GMF established the Comparative Domestic Policy (CDP) program in 2006 to bind the United States and Europe in their shared economic, social, and environmental challenges in the domestic policy sphere. The program offered an opportunity to ignite the organization’s rich network of Marshall Memorial Fellowship alumni who are active in key leadership positions at the subnational level. Over ten years, the program evolved to have a more strategic focus on transatlantic cities and their metropolitan regions and was renamed in 2010 as the Urban and Regional Policy (URP) program.
At the conclusion of 2016, the URP program elected to take stock of its ten-year history and reflect on the evolution of the role that transatlantic cities have played in both GMF’s strategic agenda and in the broader transatlantic relationship. More importantly, we wanted to highlight the program’s impact on the people, places, and policies that have been influenced by transatlantic dialogue. From Charlotte, North Carolina to Bottrop, Germany, cities of all types can learn from each other, improving the policies and practices that directly affect the lives of their residents, while at the same time strengthening the transatlantic relationship on an often unaddressed, yet fundamental, level.

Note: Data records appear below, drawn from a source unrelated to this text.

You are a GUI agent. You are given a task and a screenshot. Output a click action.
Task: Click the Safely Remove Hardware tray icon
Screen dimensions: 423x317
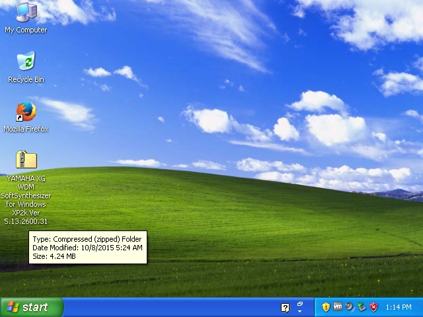click(x=362, y=307)
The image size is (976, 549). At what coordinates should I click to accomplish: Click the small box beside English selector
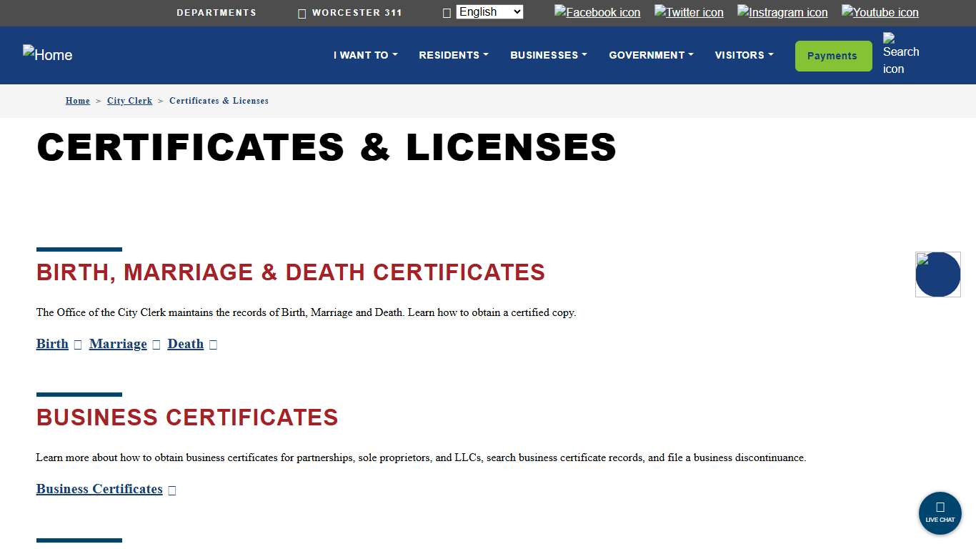click(x=447, y=12)
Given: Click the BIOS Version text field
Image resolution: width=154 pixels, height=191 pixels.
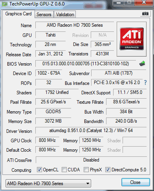Looking at the screenshot, I should coord(86,64).
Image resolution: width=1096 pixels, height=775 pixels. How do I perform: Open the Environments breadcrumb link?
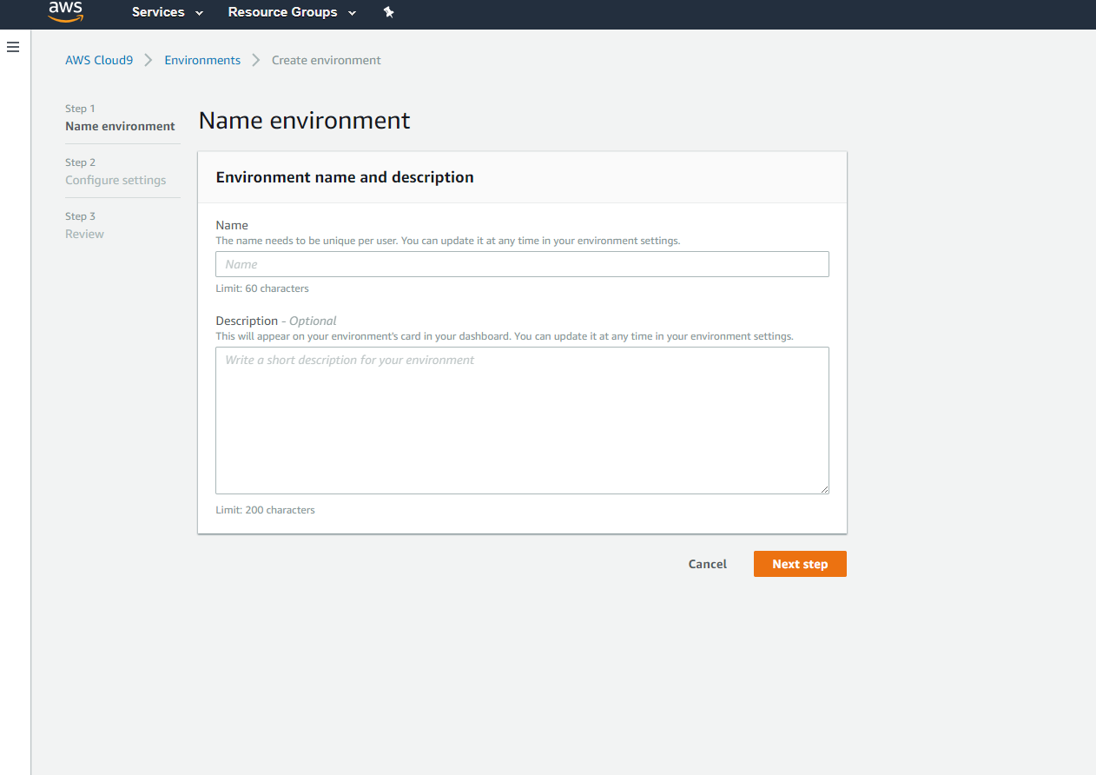click(202, 60)
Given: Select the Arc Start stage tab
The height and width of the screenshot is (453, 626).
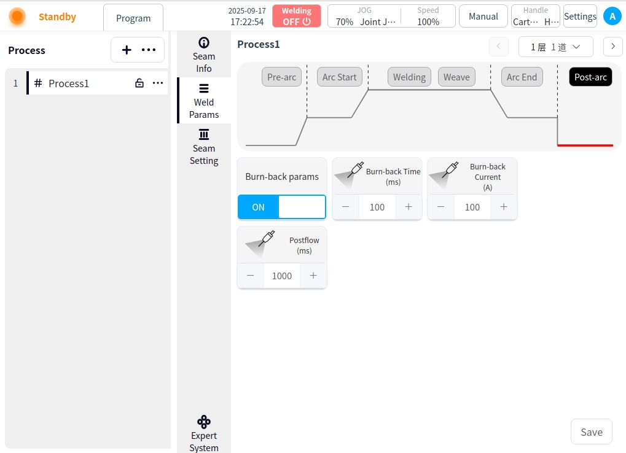Looking at the screenshot, I should click(x=340, y=77).
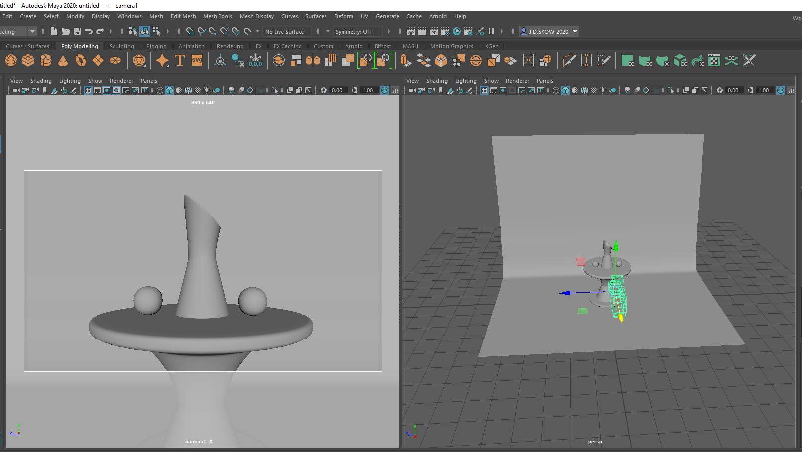This screenshot has width=802, height=452.
Task: Select the polygon Type text tool
Action: point(180,61)
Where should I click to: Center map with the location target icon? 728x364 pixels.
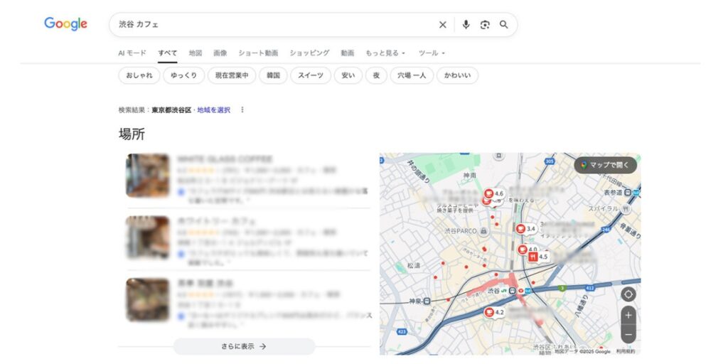628,294
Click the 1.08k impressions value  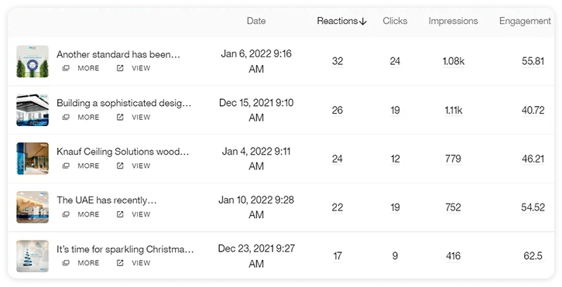[x=454, y=61]
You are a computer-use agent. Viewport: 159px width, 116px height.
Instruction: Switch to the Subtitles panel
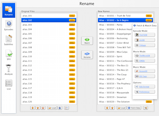(8, 41)
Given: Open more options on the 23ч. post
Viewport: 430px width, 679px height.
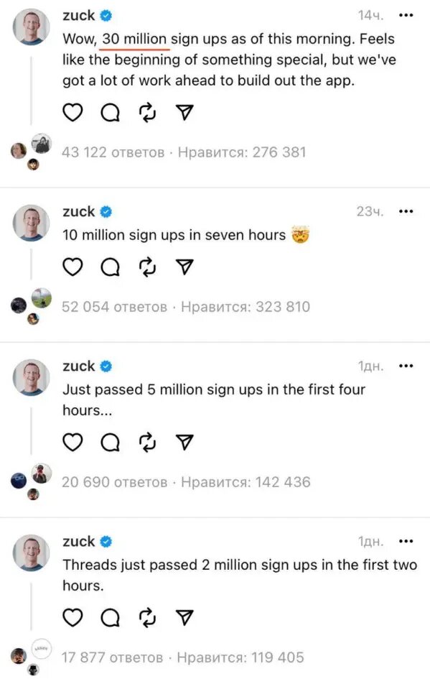Looking at the screenshot, I should (406, 212).
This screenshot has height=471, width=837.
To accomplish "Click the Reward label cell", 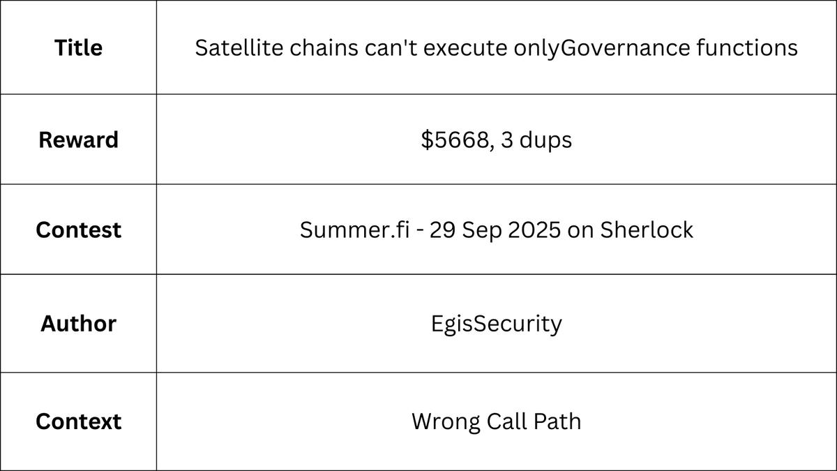I will pos(78,140).
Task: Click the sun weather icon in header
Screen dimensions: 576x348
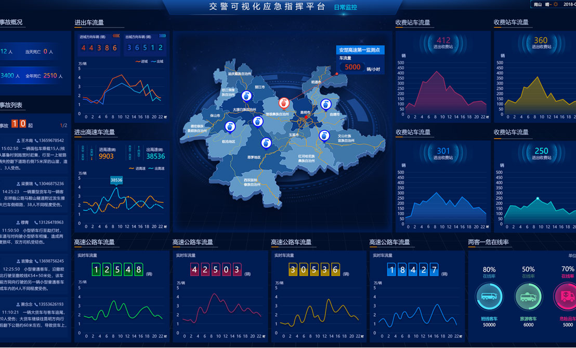Action: tap(556, 5)
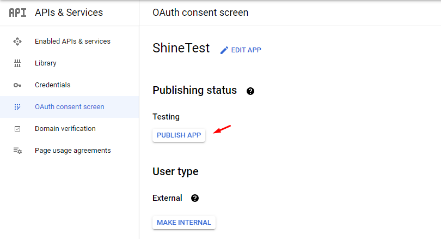Click the MAKE INTERNAL button

(x=184, y=223)
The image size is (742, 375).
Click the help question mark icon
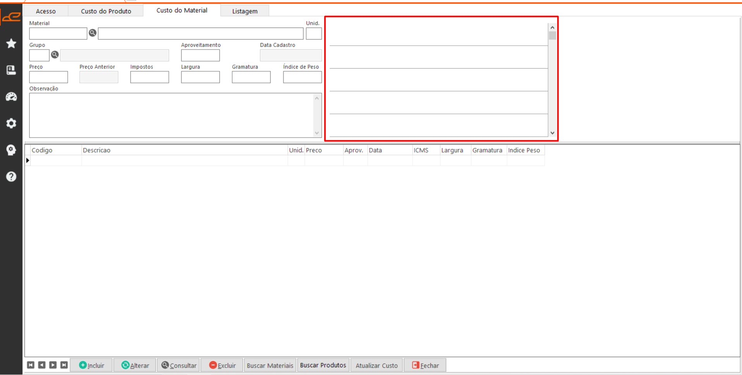point(11,177)
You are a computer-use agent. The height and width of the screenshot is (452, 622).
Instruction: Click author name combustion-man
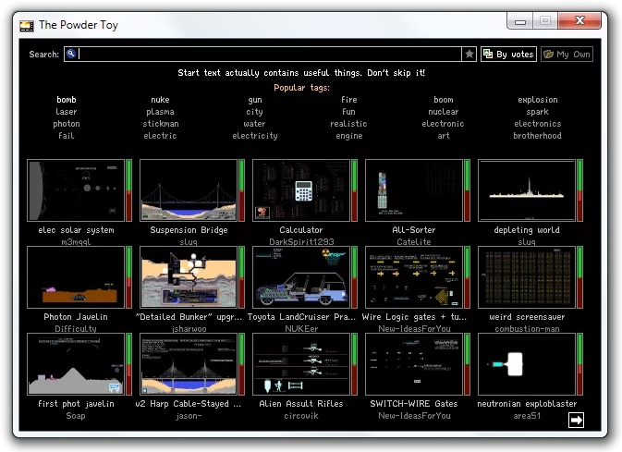[526, 328]
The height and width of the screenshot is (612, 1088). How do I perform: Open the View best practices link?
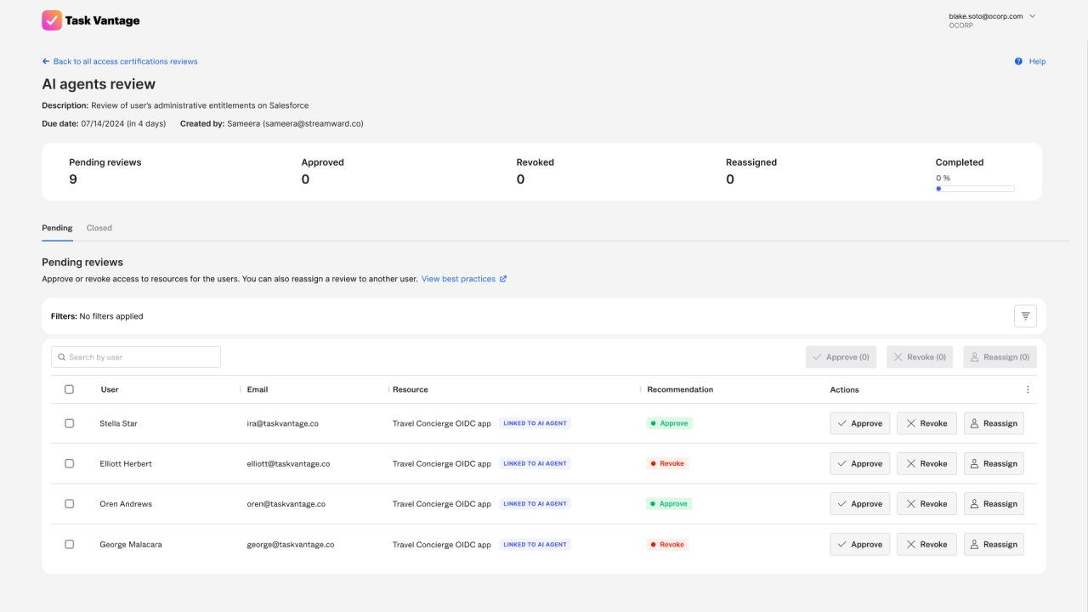pos(458,278)
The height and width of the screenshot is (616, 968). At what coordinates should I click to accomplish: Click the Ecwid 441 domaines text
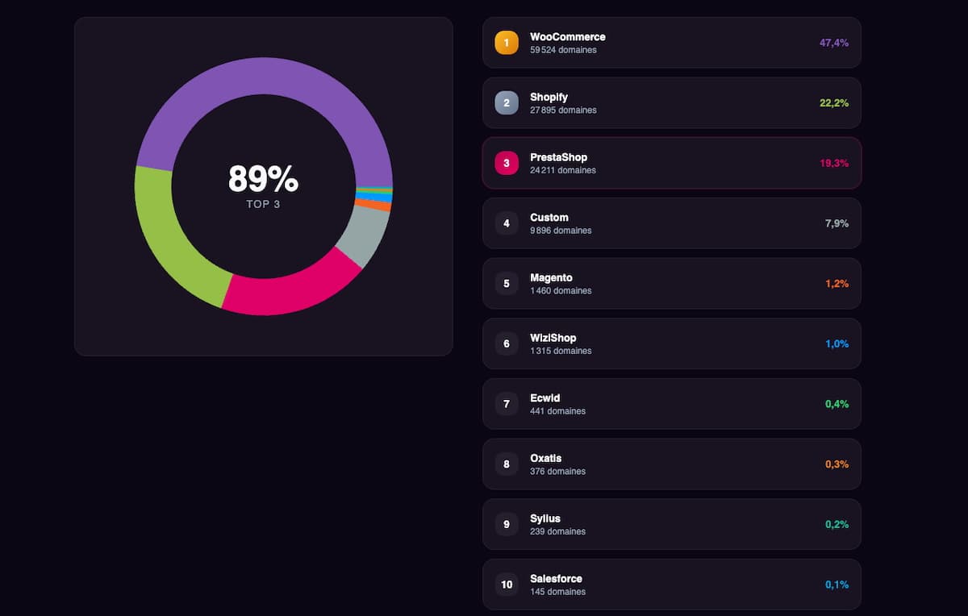click(x=558, y=411)
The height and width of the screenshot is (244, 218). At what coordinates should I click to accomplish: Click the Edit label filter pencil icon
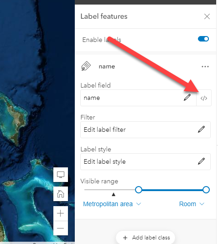click(x=201, y=130)
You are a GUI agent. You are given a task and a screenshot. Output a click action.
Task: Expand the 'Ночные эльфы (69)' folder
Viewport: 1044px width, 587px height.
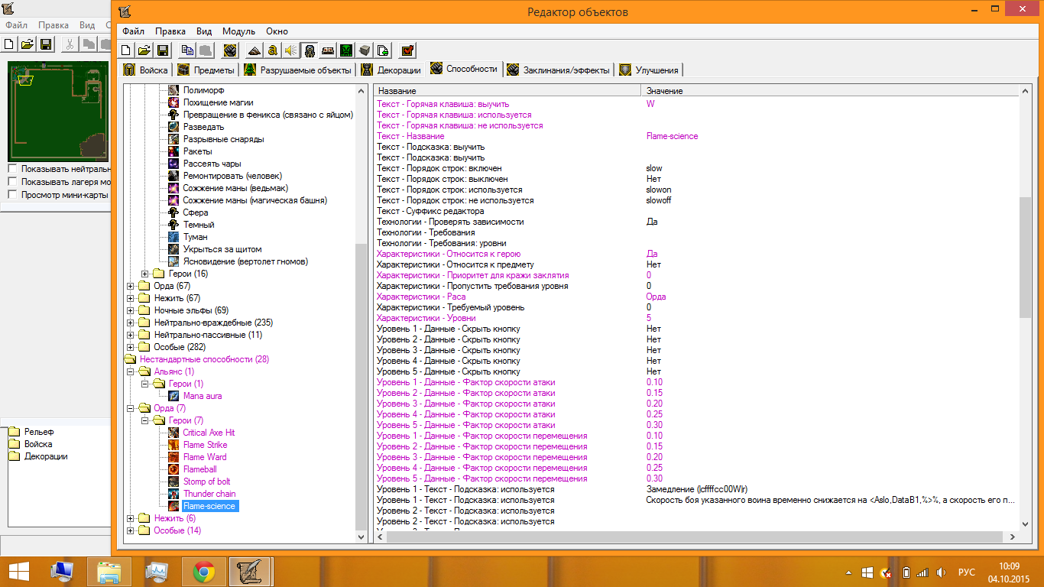(131, 310)
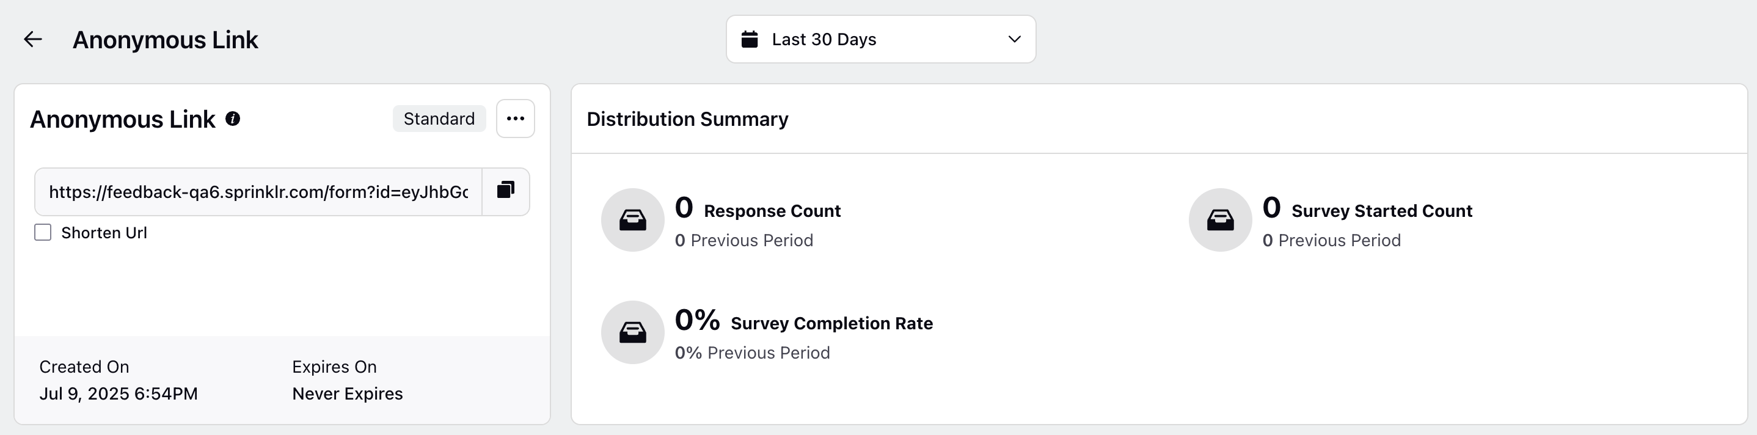Click the Survey Started Count inbox icon

(1220, 220)
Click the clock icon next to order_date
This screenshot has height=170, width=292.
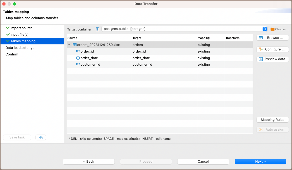coord(78,58)
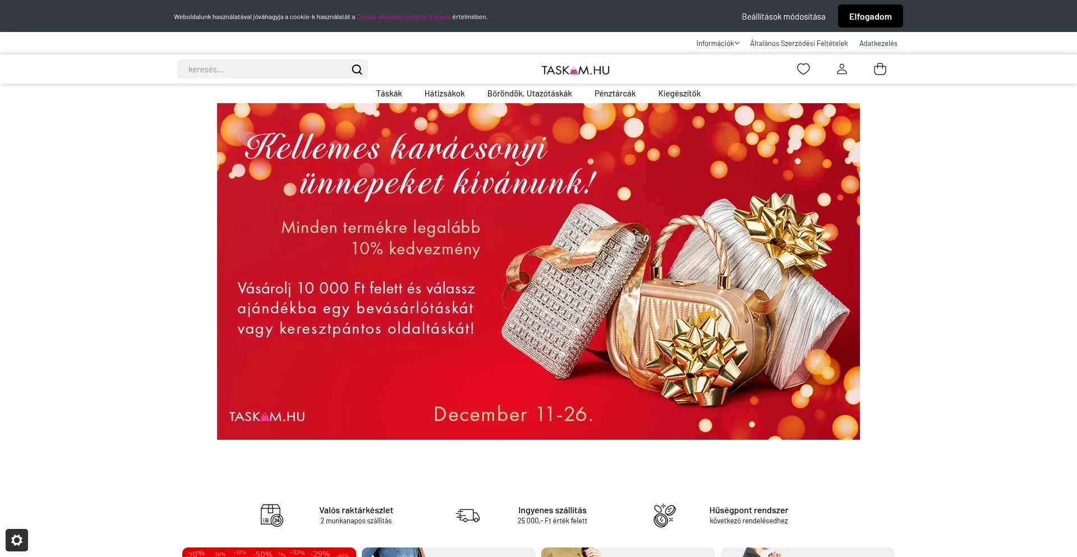The image size is (1077, 557).
Task: Open the Hátizsákok menu
Action: click(444, 94)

As GMF celebrates its 45th anniversary and the 70th anniversary of the Marshall Plan, it is important to take stock of the critical value of subnational engagement in the transatlantic relationship. The values of democracy, transparency, and the liberal international order that infused in the Marshall Plan and reinforced by seven decades of transatlantic cooperation can no longer be taken for granted. In today’s complex, interconnected, and changing global environment, nation states are not only compelled to transfer elements of their sovereignty and territorial integrity to international institutions. They also need to recognize the new prominence of cities as international actors — either in cooperation or coordination with national governments or independent of them. If we ignore the forces at play at the urban level, we will further fuel social tensions, political divisions, and the continued weakening of international liberalism, global cooperation, and economic prosperity.
Cities and regions are core to solving the social, economic, and environmental challenges we face today. GMF will continue to be a vehicle for supporting transatlantic cities and regions in tackling the challenges within their borders by providing the framework of innovative ideas and a network of like-minded innovators. We will also strengthen opportunities to champion transatlantic cities and regions as key actors in global and transatlantic policy debates, lifting up innovations and showcasing why the local voice matters. URP will accomplish this by continuing to collaborate with individuals, cities, and partners in our network around key issues in the transatlantic urban agenda.
The views expressed in GMF publications and commentary are the views of the author alone.